Long-term disability (LTD) isn’t the coverage employees line up to ask about. It’s not as visible as mental health support or as tangible as massage, physio, or dental. And for younger tech employees—especially those early in their careers—it barely crosses their radar at all. But that’s exactly where the risk begins.
When employees don’t understand LTD, they decline it. And when they decline it, they unknowingly expose themselves to the biggest financial vulnerability most people will ever face. This isn’t a benefits budget issue; it’s a design issue.
The Rule Everyone Forgets: LTD Must Be 100% Employee-Paid to Stay Tax-Free
The foundation of LTD is simple, but often overlooked: the premium must be 100% employee-paid for the benefit to be tax-free at claim time.
If the employer pays even one dollar, the employee’s disability income becomes taxable. That means a $100,000 earner who expects $5,555 a month from LTD could see that amount shrink by 30–40% once tax is applied. It’s one of the most important compliance rules in benefits—and the easiest one to get wrong if you don’t know it.
Why Younger Employees Decline LTD (and Why It Matters More Than They Think)
Employees in their twenties and early thirties often prioritize short-term wellness benefits over long-term protection. They assume they’re healthy, they assume nothing major will happen, and they assume disability coverage is something they can think about later on. Older employees with mortgages, families, and long-term financial commitments see its value immediately. Younger employees often don’t—until it’s too late.
The consequences of opting out are enormous. Here’s why:
A 30-year-old earning $100,000 who becomes permanently disabled could lose more than $3 million in lifetime income. For a benefit that often costs less than $70 a month, the trade-off is staggering.
The New Solution Employers Are Using: The Salary Top-Up
This is where a simple, modern fix comes in. Instead of not adding the coverage, employers are increasingly using a salary top-up to keep LTD 100% employee-paid while ensuring employees aren’t actually out of pocket.
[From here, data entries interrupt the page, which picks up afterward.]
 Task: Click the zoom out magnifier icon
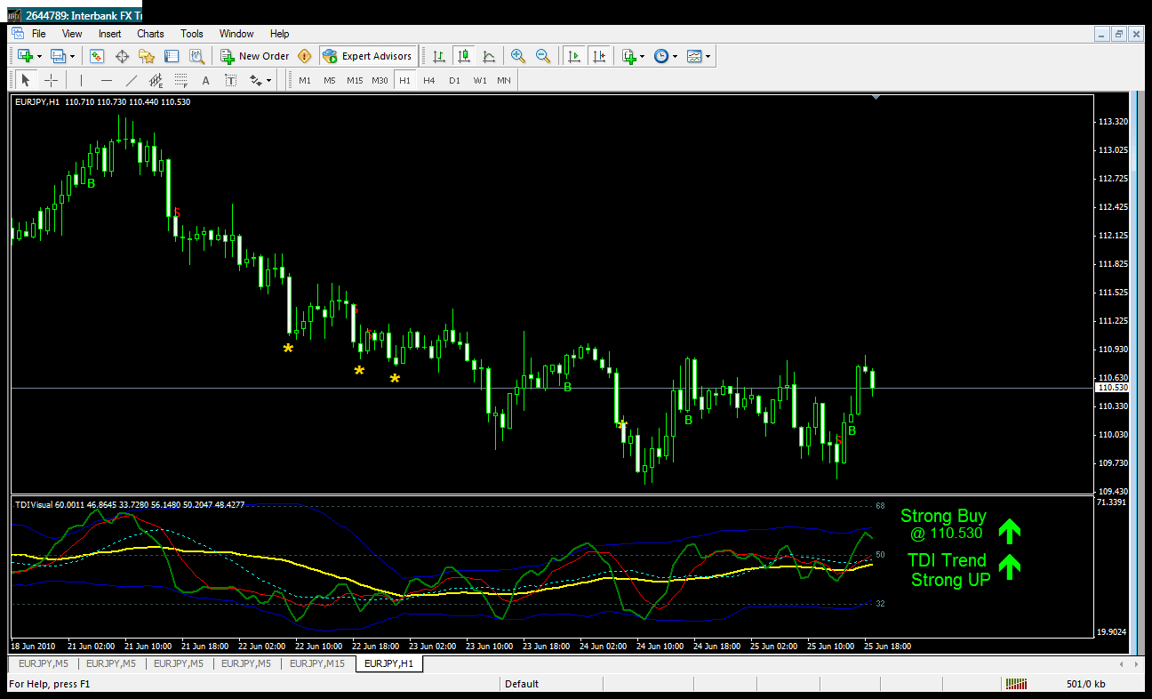[x=542, y=56]
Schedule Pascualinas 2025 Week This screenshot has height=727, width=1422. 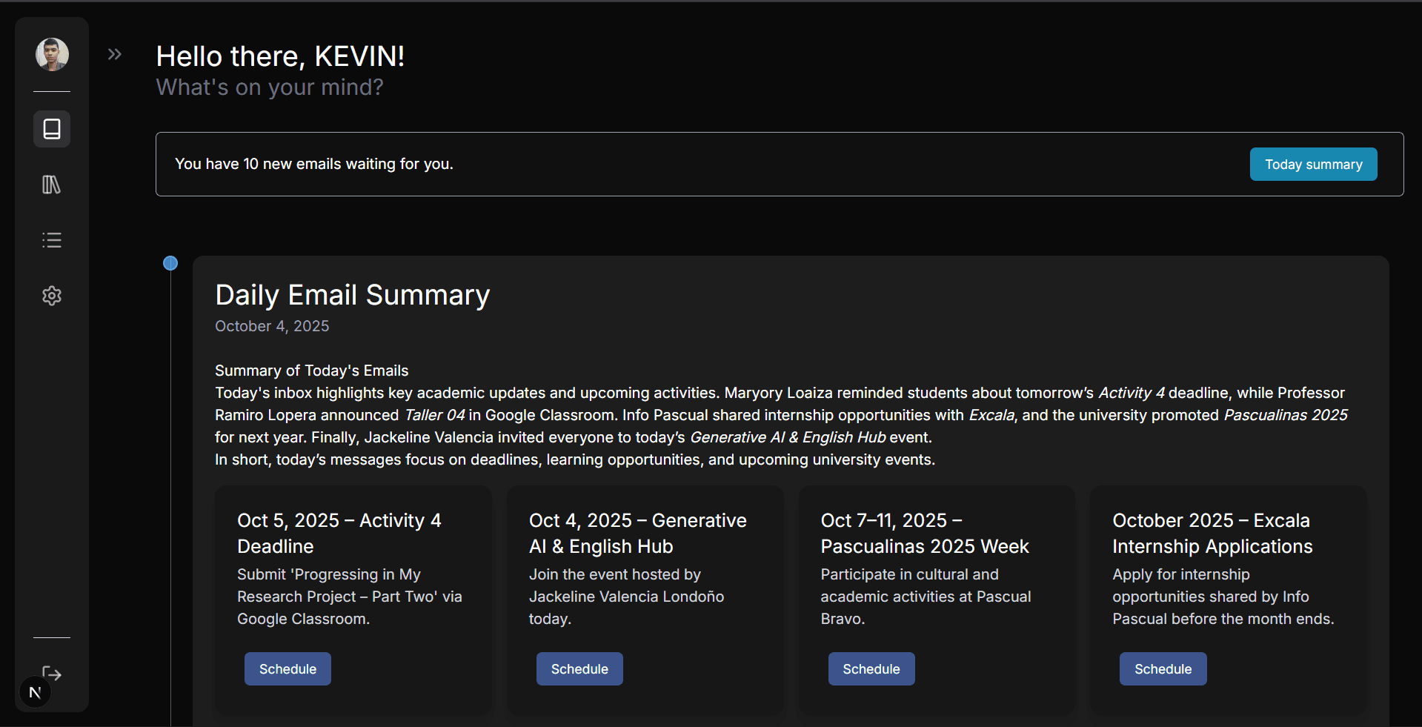pyautogui.click(x=871, y=668)
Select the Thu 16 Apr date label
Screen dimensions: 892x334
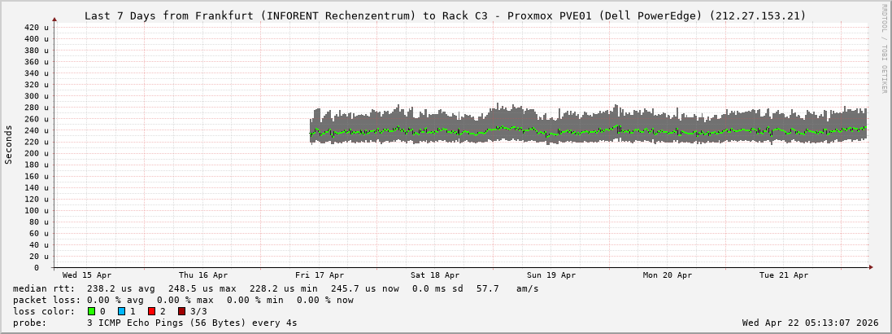tap(203, 275)
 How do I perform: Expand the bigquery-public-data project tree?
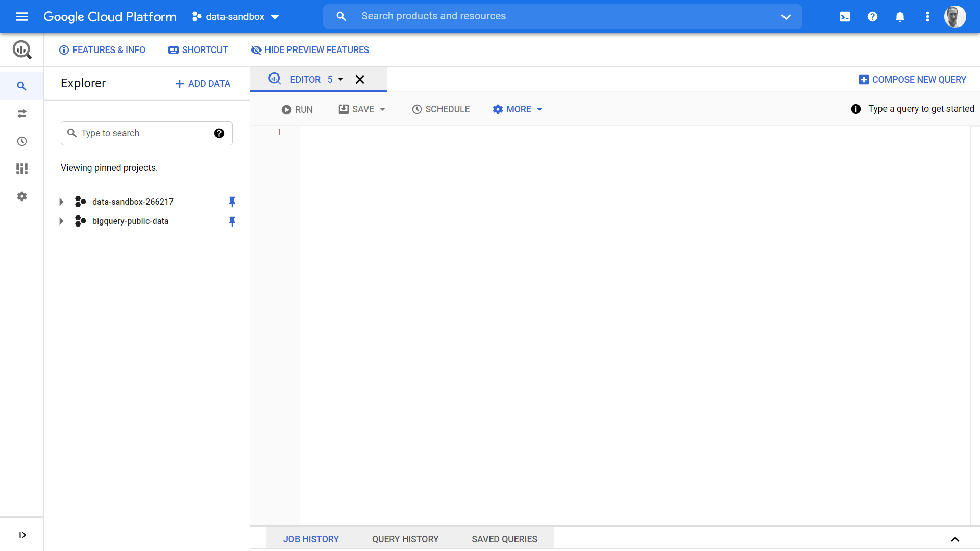(61, 221)
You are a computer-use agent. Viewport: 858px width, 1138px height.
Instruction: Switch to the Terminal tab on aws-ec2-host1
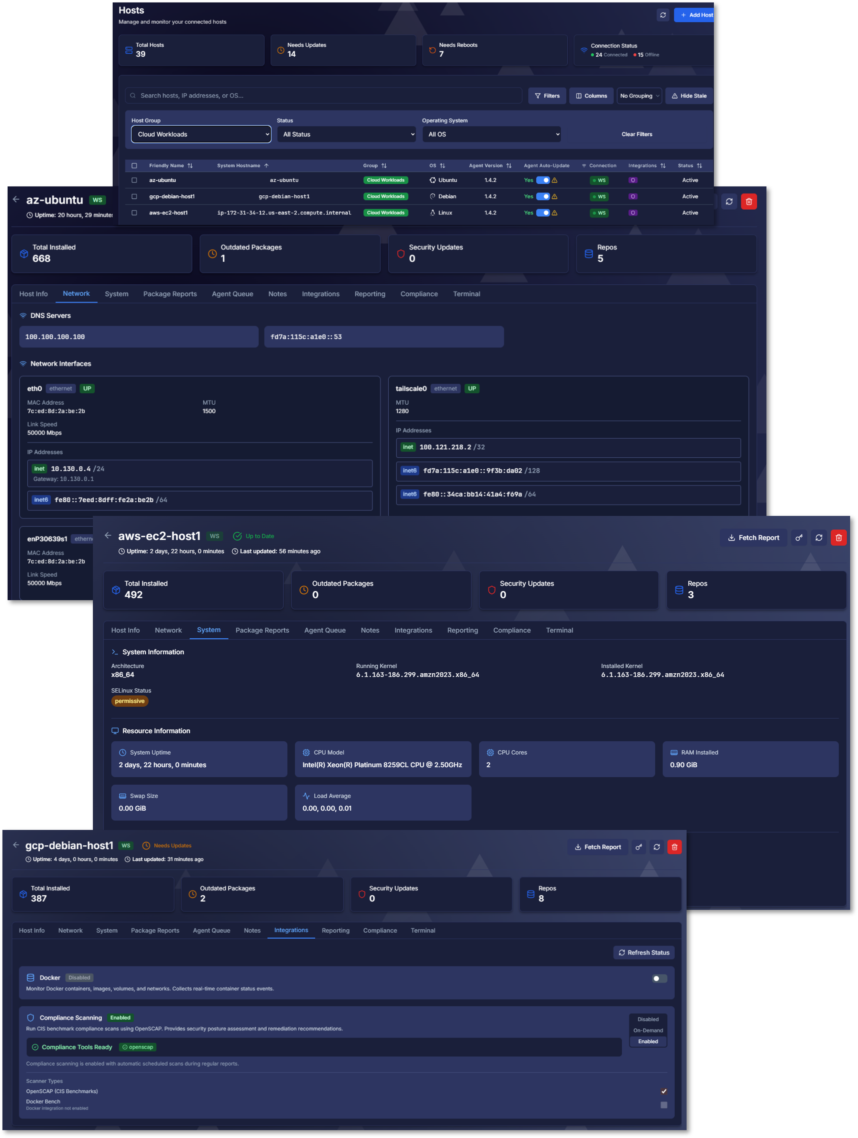click(x=559, y=630)
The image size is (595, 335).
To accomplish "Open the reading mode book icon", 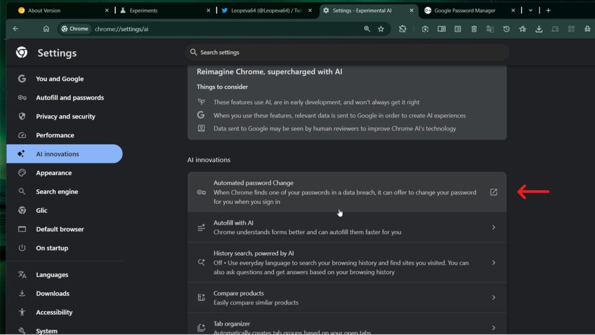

It works like this: the employer increases each employee’s salary by the amount of their LTD premium, plus the 8% tax on benefits. Employees see the LTD deduction on their pay stub, but the salary increase covers it entirely—so they keep the coverage without feeling the cost.
Example:
For a $100,000 salary with a $40 monthly LTD premium, the employer might top up pay by roughly $45–46. It’s clean, it’s compliant, and it solves the enrollment problem instantly.
Why This Approach Works: Protecting Employees From Themselves
The logic is simple: sometimes you have to protect employees from their own assumptions.
Younger teams don’t feel the urgency around LTD, even though they’re statistically more likely to face an unexpected illness or injury over the span of a 30-year career. A salary top-up removes that barrier and ensures they remain protected through every stage of life and career growth.
It’s also one of the highest-value investments an employer can make. For roughly $40 a month, you’re helping someone secure 25–35 years of income protection up to age 65. When founders see that math, there’s always the same response—a pause, and then the lightbulb moment when the scale of the protection becomes clear.
Why Topping Up Salary for LTD Is a Win-Win
For employers, this approach offers a rare combination of low cost, high impact, and clean compliance. It keeps LTD structured correctly for tax purposes while ensuring employees retain coverage they would otherwise decline. For employees, it removes the financial barrier that often leads them to opt out in the first place. And for HR teams, it’s one of the simplest ways to modernize a benefits plan for a workforce with very different needs and expectations.
The bottom line is that startups don’t need bigger budgets to offer LTD, they just need better design.
If You’re Updating Your Plan in 2026, Start Here
LTD belongs in every benefits conversation, whether your company is two people or two hundred. Not because it’s expensive or complicated, but because it protects the most important asset your employees have: their ability to earn an income.
With salary top-ups, you can offer this protection in a way that’s tax-efficient, employee-friendly, and entirely aligned with how modern tech companies operate.